Specific recommendations call for a single point of application for the numerous local, state and federal assistance programs; imposing a smaller cap on annual flood insurance premium rate increases; giving storm victims direct payments and health insurance for a period after the storm; restructuring loan repayment or aid overpayment “clawbacks” to take into account a storm survivor's ability to pay; and paying 100% of mitigation costs upfront for low-income storm victims instead of reimbursing them after they pay for the work.
Joe Mangino, whose Jersey Shore home was damaged by Sandy, co-founded the New Jersey Organizing Project, which brought storm survivors together on Saturday.
“Surviving the actual storm was the easy part,” he said. “There was a disaster after the disaster.”
For Ute Schaefer of Houston, it was the snakes that flowed into her home with flood waters that trapped her inside for four days, banging on windows for help until a passing boat rescued her — and dumped her on the shoulder of a highway.
“All the shelters were full,” she said. “I was on my own.”
She eventually sought help from two local nonprofits that were already out of money. She went to the county, which referred her to the city, which referred her back to the same nonprofits.
“I was grasping for anything, but there was nothing there,” she said.
Shanna Hebert, a single mother from Houma, Louisiana, is about to lose her house that was left unlivable by Hurricane Ida last year. Her one-year mortgage forbearance agreement is ending, and the company wants $17,000 by next week or it will foreclose. She said her insurance company declared bankruptcy, forcing her to buy a trailer with her own money.
Millie Santiago fled Canóvanas, Puerto Rico, for Florida after Hurricane Maria in 2017, only to encounter multiple impediments to emergency aid, including housing.
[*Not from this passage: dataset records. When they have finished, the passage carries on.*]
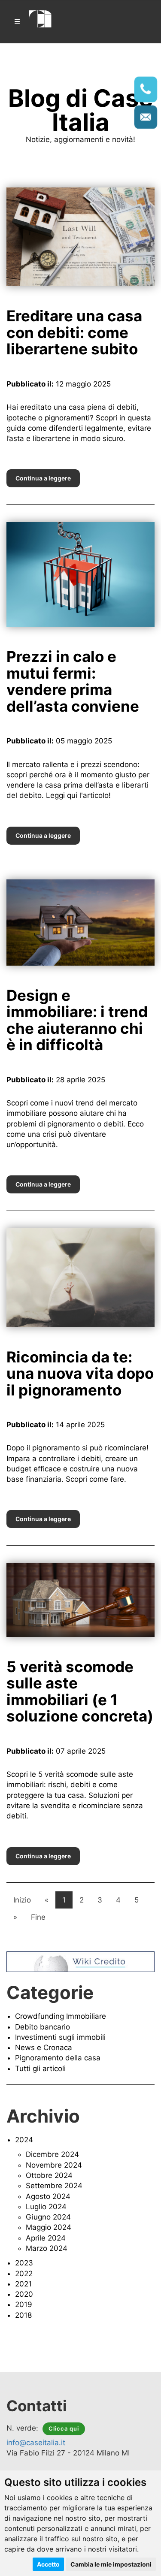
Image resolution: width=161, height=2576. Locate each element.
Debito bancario (42, 2027)
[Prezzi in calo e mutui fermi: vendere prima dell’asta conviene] (80, 573)
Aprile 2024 (46, 2238)
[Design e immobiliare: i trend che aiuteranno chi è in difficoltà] (80, 921)
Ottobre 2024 (49, 2175)
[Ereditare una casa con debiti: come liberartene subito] (80, 236)
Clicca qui (64, 2428)
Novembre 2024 (54, 2165)
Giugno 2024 (48, 2217)
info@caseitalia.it (35, 2442)
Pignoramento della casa (57, 2058)
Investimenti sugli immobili (60, 2037)
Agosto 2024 (48, 2196)
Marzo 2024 (46, 2248)
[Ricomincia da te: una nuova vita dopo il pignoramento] (80, 1276)
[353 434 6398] (146, 89)
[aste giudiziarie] (40, 18)
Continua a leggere (43, 478)
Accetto (48, 2564)
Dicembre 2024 (52, 2154)
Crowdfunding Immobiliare (60, 2016)
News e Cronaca (43, 2047)
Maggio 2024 (48, 2227)
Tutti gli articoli (40, 2068)
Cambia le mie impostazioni (111, 2564)
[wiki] (80, 1961)
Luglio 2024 (46, 2206)
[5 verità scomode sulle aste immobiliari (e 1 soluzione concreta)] (80, 1599)
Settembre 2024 (54, 2185)
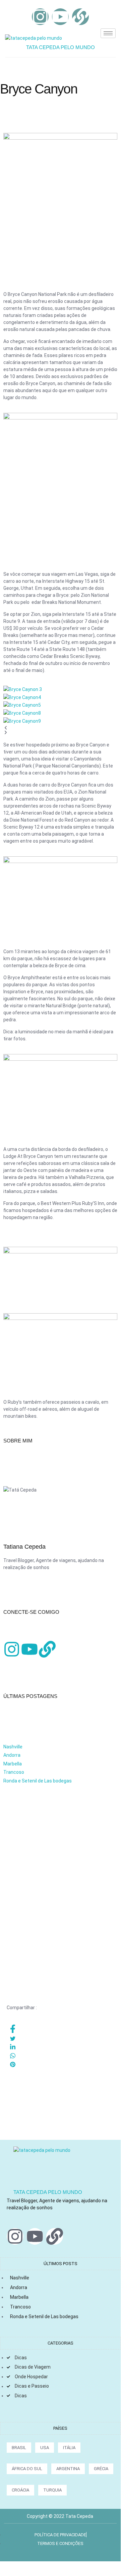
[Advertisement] (60, 1851)
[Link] (80, 16)
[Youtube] (60, 16)
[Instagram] (40, 16)
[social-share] (62, 2029)
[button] (60, 727)
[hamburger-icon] (108, 33)
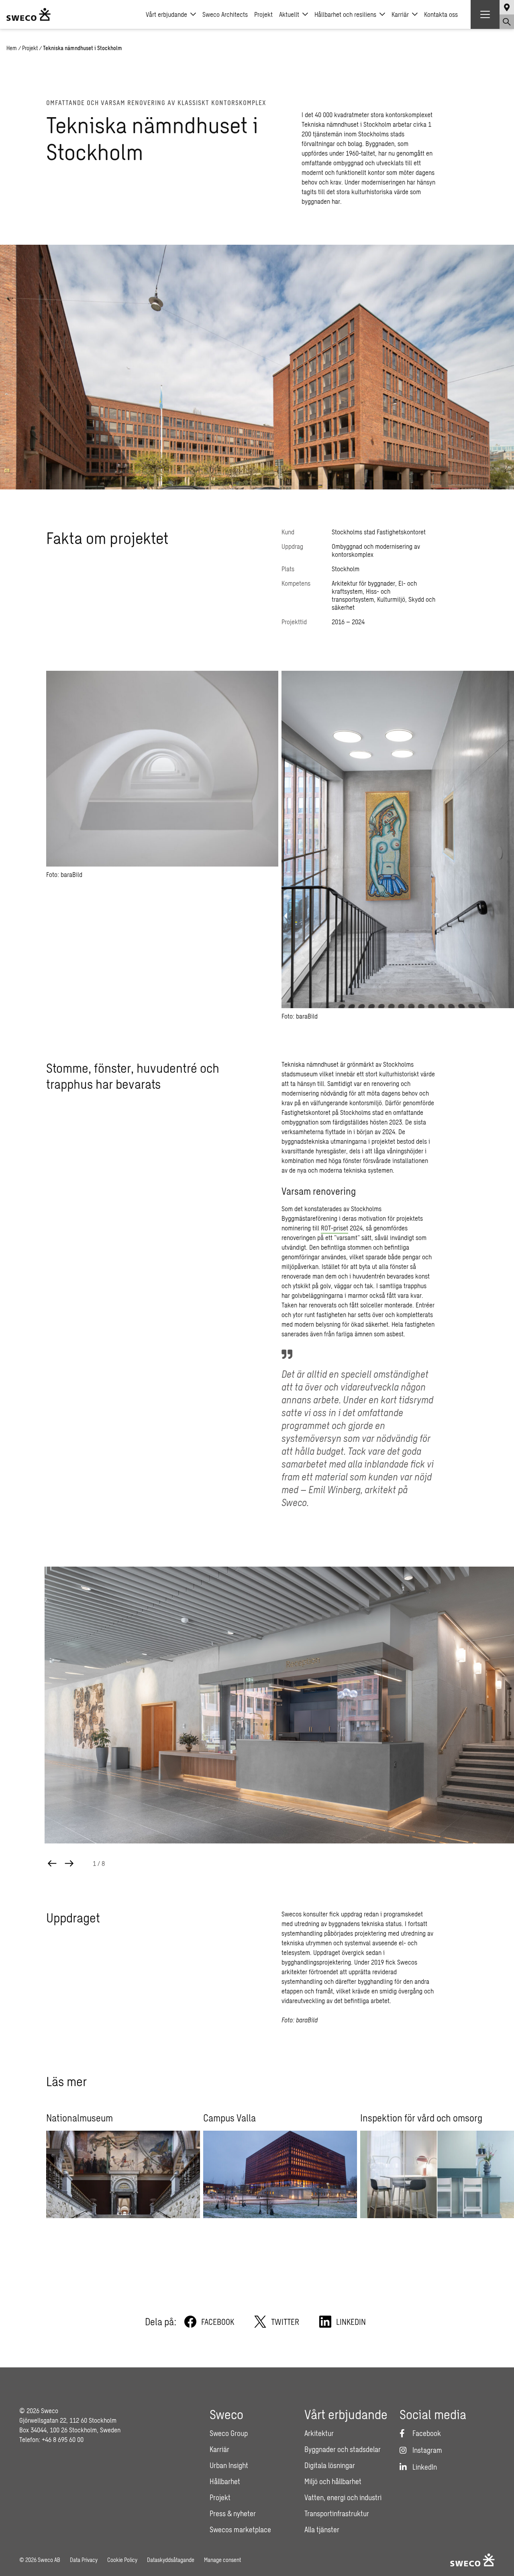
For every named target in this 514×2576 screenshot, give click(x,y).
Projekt (263, 14)
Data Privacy (84, 2559)
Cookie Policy (122, 2559)
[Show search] (507, 21)
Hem (11, 48)
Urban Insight (229, 2465)
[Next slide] (69, 1863)
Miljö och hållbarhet (332, 2481)
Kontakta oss (441, 14)
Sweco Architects (225, 14)
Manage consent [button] (222, 2559)
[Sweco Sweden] (28, 14)
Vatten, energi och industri (342, 2497)
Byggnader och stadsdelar (342, 2449)
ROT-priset (334, 1228)
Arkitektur (319, 2433)
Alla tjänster (321, 2529)
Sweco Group (229, 2433)
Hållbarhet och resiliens (345, 14)
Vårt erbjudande (166, 14)
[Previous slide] (52, 1863)
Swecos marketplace (240, 2529)
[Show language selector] (507, 7)
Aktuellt (289, 14)
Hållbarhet (225, 2481)
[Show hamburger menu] (485, 14)
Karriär (400, 14)
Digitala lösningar (329, 2465)
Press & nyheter (233, 2513)
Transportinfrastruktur (336, 2513)
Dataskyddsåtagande (170, 2559)
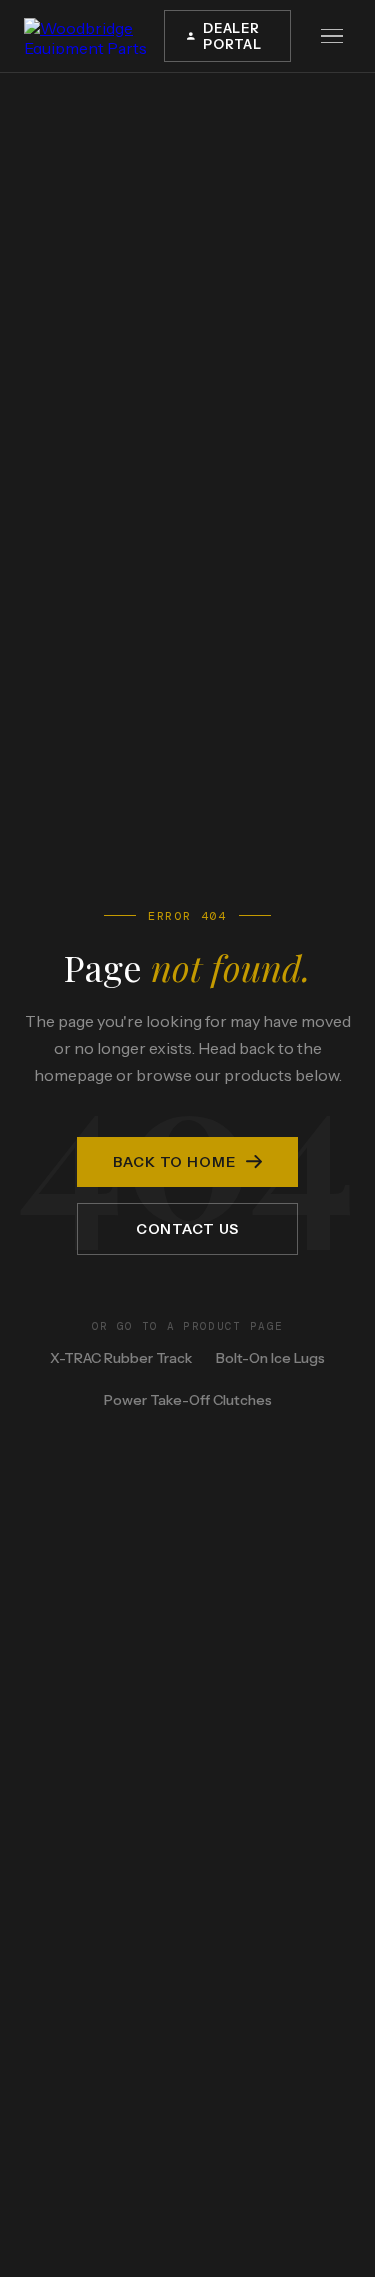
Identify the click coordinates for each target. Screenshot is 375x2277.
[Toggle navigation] (333, 36)
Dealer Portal (232, 36)
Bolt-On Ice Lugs (270, 1358)
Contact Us (187, 1229)
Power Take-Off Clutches (188, 1400)
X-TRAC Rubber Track (121, 1358)
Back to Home (174, 1162)
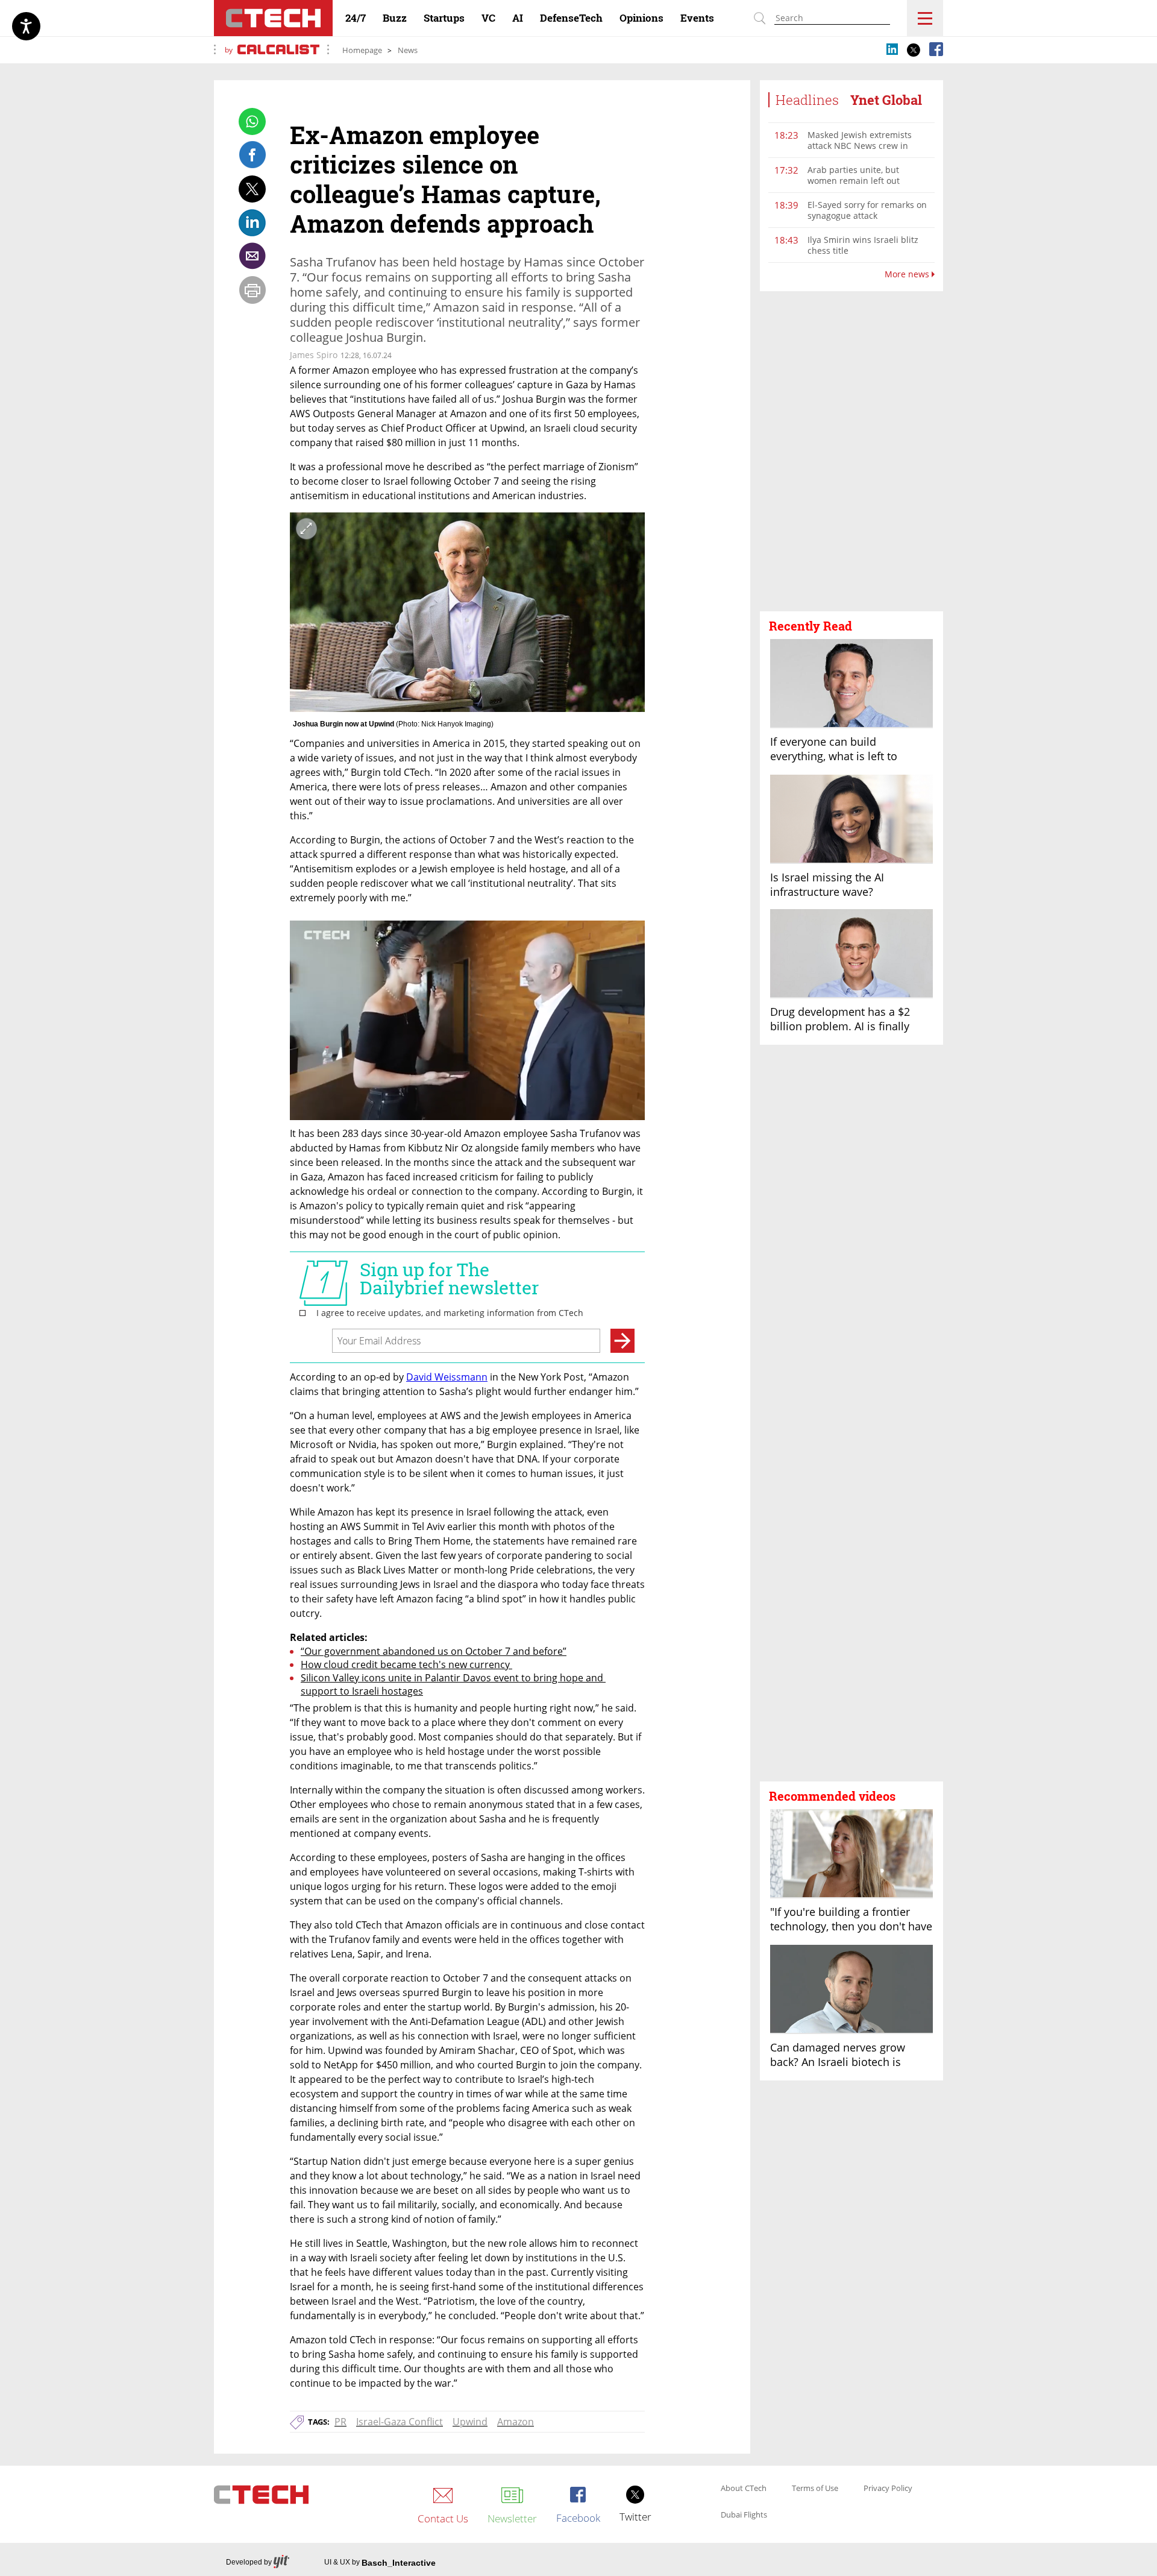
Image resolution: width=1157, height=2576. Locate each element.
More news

“They were asking two to three times the normal rent, up front,” she said. “A disaster should not be an opportunity for corporations and contractors to get rich off the suffering of survivors.”
Michael Moriarty, director of the mitigation division of the Federal Emergency Management Agency region that includes New Jersey, said the agency is constantly trying to become more responsive to storm victims.
“That's been the Holy Grail, to get aid to people while their house was flooded,” he said. “That's taxpayer money, so we have to be cautious, not just throwing it away, making sure it gets to the right place and is properly used. We're trying to get to a mechanism that allows for quicker relief.”
He said the idea for a single application point for storm aid is good, but cautioned that federal privacy laws restrict information sharing with state and local governments without first getting signed releases, which can take weeks.
And a post-Ida aid program designed to be fast-tracked so applicants could learn within two weeks whether they had been approved took eight months to be reviewed by federal budget monitors, Moriarty said.
“It was within the first year but not within the goal of the first month,” he said. “I think that will get better and better.”
U.S. Rep Andy Kim, who spoke at Saturday's event with fellow Democrat Rep. Frank Pallone Jr., said what the storm survivors are asking for “makes total sense.”
“You have not gotten what you deserve over the last 10 years,” he said. “What good is a government if it does not stand with people in their time of greatest need? The stories we heard today on this stage should never have happened and should never happen again.”